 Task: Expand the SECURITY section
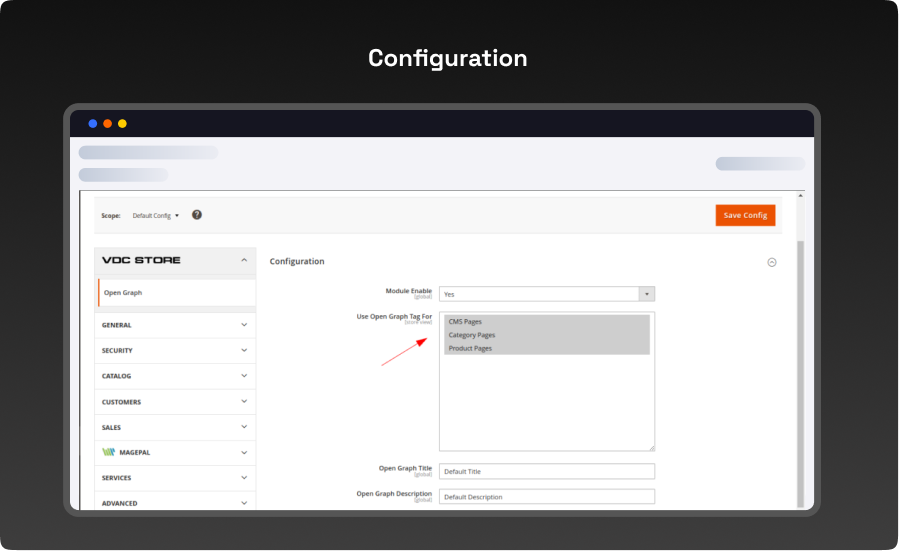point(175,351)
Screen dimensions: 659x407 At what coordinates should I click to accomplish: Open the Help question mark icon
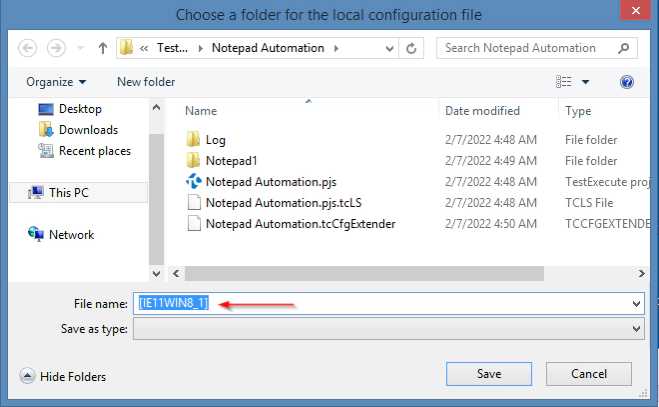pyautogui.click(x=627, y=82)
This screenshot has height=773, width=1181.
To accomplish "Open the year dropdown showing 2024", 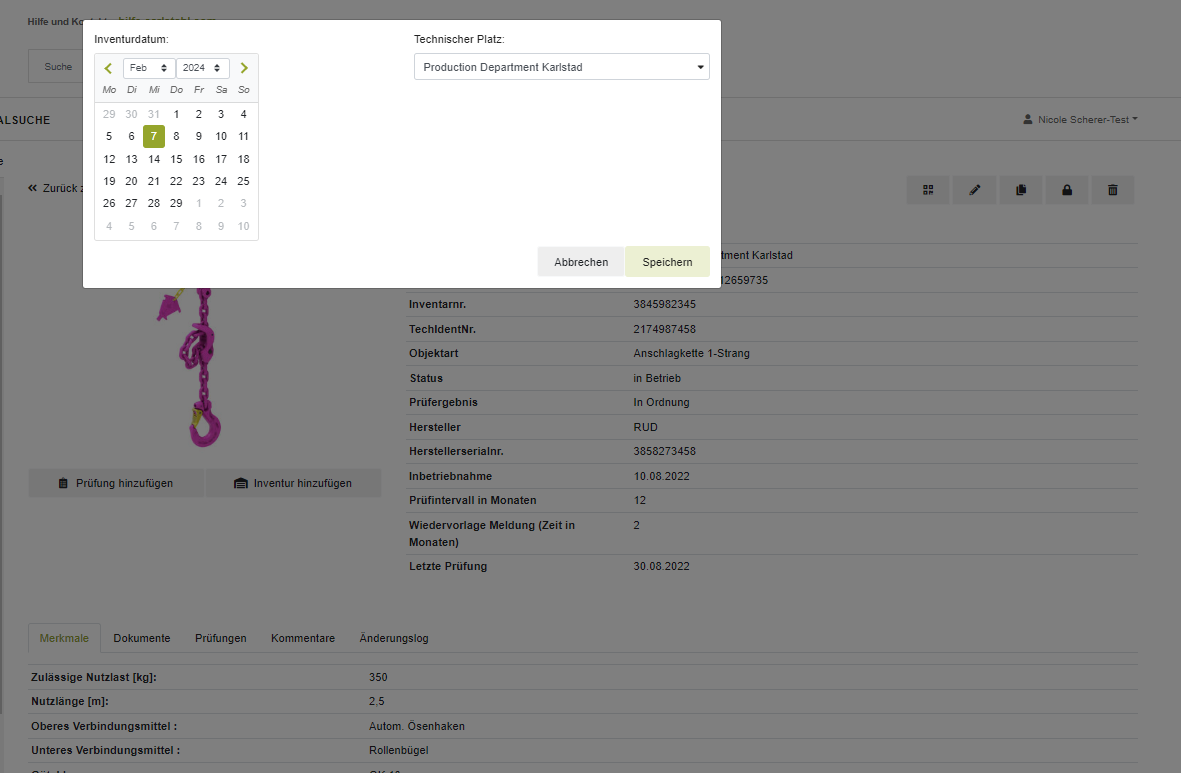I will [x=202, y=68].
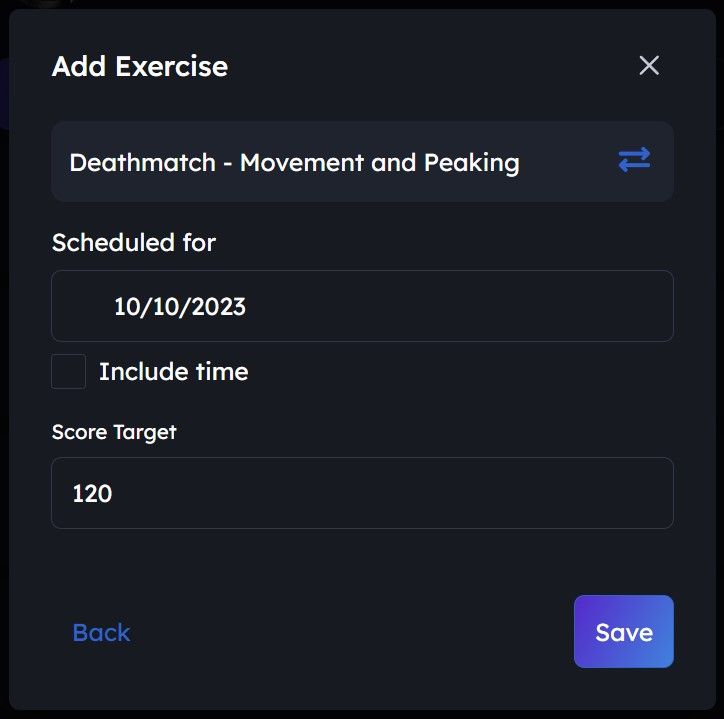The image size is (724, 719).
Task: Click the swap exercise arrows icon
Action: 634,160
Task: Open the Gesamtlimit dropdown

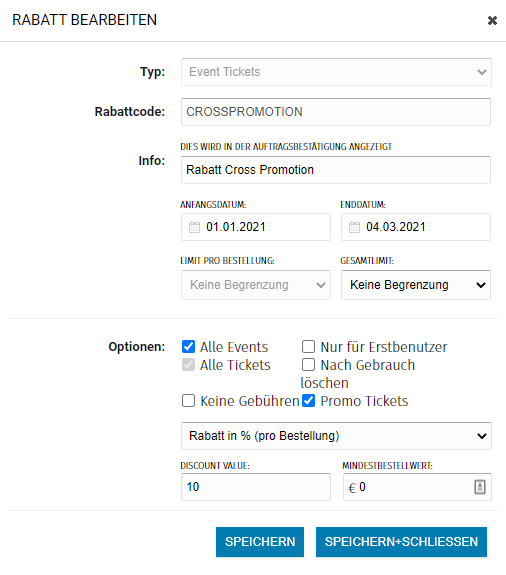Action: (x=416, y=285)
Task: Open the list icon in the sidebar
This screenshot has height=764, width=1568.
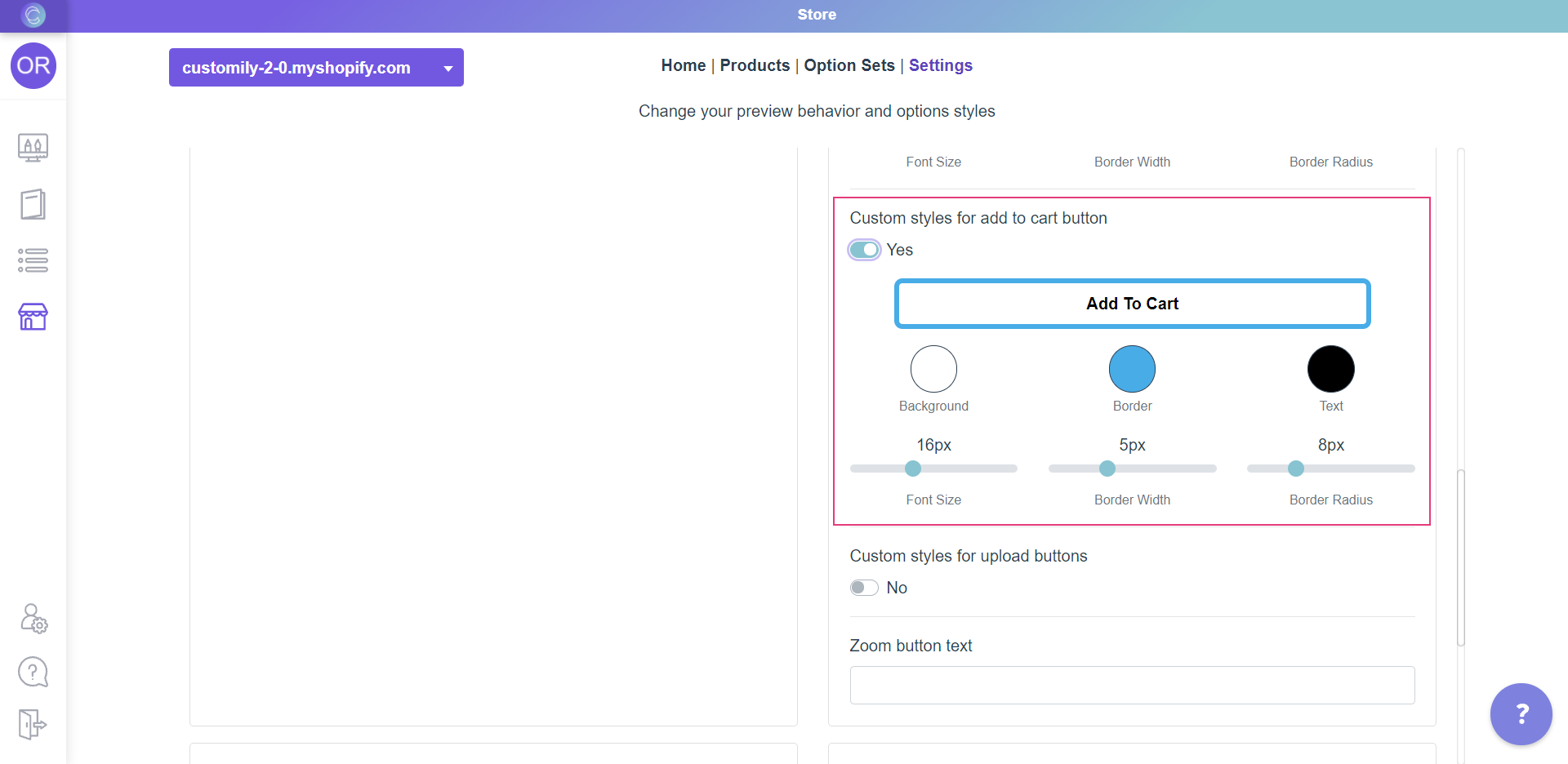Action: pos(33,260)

◇ ◇ ◇ ◇ ◇ ◇ ◇

| TASK INSTRUCTIONS |
Everything from the line with "Task: Open the list icon in the sidebar" through the last line above should be reproduced exactly, both ends included; pictures must be omitted.

| TASK RESULT |
Task: Open the list icon in the sidebar
This screenshot has height=764, width=1568.
Action: pos(33,260)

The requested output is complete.